━━━━━ 本文抜粋
ビジネス

2018.09.10 07:30

100円が100円以上の意味を持つ「キャッシュレス時代」のリスク


もちろん、今でも「お得意様や常連さんに特別にサービスする」といったことは行われているだろう。しかし、支払手段をデジタル化すれば、「店主との顔馴染み」といった手段に頼らずとも、「誰が支払人か」といった情報を、支払手段自体に持たせることも可能になる。このことは、きめ細かい価格戦略を可能にするなどのメリットもある。

しかし一方で、「子供よりも市長に優先的にアイスを売る」ための道具にもなり得るのである。さらには「この支払人は独裁者にとって都合の悪い人なので、売らないように」など、支払手段自体が「支払ネットワークからの排除」の有効な手段として、圧政や監視の道具に使われる可能性すら考えられない訳ではない。
━━━━━━━━━━
:: 演習課題 ::
1 – キャッシュレス時代に関する文章について、次の問いに答えてください。
(a) 支払手段をデジタル化すると、どのような情報を支払手段自体に持たせることが可能になると述べられていますか。
(b) そのことのメリットとして、何が挙げられていますか。
(c) 支払手段自体が、何の有効な手段として、何の道具に使われる可能性があると述べられていますか。
2 – キャッシュレス時代に関する文章の内容を、2文で要約してください。
3 – キャッシュレス時代に関する文章を、最後の文の後から書き継いでください。
━━━━━ 提示データ
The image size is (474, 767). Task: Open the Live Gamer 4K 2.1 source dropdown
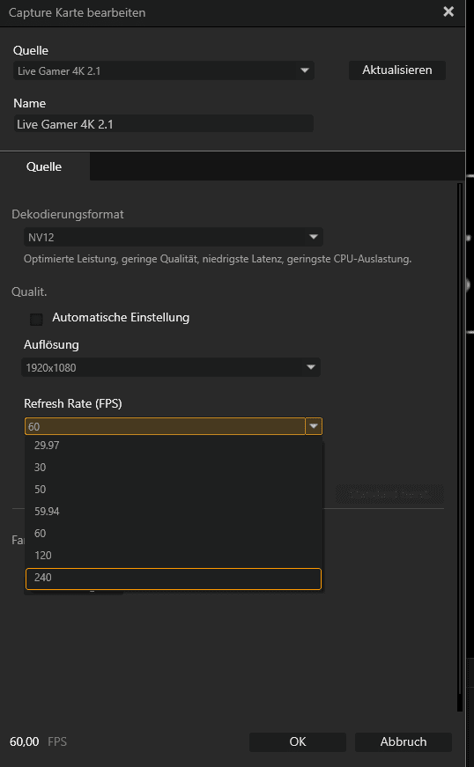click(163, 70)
━━━━━━━━━━
━━━━━ 提示データ
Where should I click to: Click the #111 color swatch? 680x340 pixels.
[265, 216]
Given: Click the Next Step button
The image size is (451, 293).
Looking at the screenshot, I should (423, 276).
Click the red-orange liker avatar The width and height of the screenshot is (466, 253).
━━━━━━━━━━
:: 課題の解答 ::
1 –
(a) 「誰が支払人か」といった情報です。
(b) きめ細かい価格戦略を可能にすることです。
(c) 「支払ネットワークからの排除」の有効な手段として、圧政や監視の道具に使われる可能性があると述べられています。

2 – 支払手段をデジタル化すれば、店主との顔馴染みに頼らずとも「誰が支払人か」という情報を支払手段自体に持たせることができ、きめ細かい価格戦略を可能にするなどのメリットがあります。一方で、それは子供よりも市長に優先的にアイスを売る道具にもなり得るうえ、「支払ネットワークからの排除」の手段として圧政や監視に使われる可能性すら考えられます。

3 –
人間にしかできないこと

さて、冒頭紹介した「MONSTER」では、テンマが命を助けた孤児が怪物と化し、そして最後に再び、瀕死の患者としてテンマの前に現れる。ネタバレになっては申し訳ないので書かないが、目の前の人間が「一人の患者」であること以外のデータをいかに切り落とせるかが医師の矜持であることを、テンマは教えてくれる。

データ社会を、映画「未来世紀ブラジル」が描くようなディストピアにせずに済むかどうかは、ビッグデータを排除や疎外を作り出す「モンスター」にしないような、人間のコモンセンスにかかっている。そのためには、「違い」や「多様性」へのリスペクトや、時には敢えてデータを「切り落とす」判断が求められる。

それこそが、まさに人間にしかできない部分かもしれない。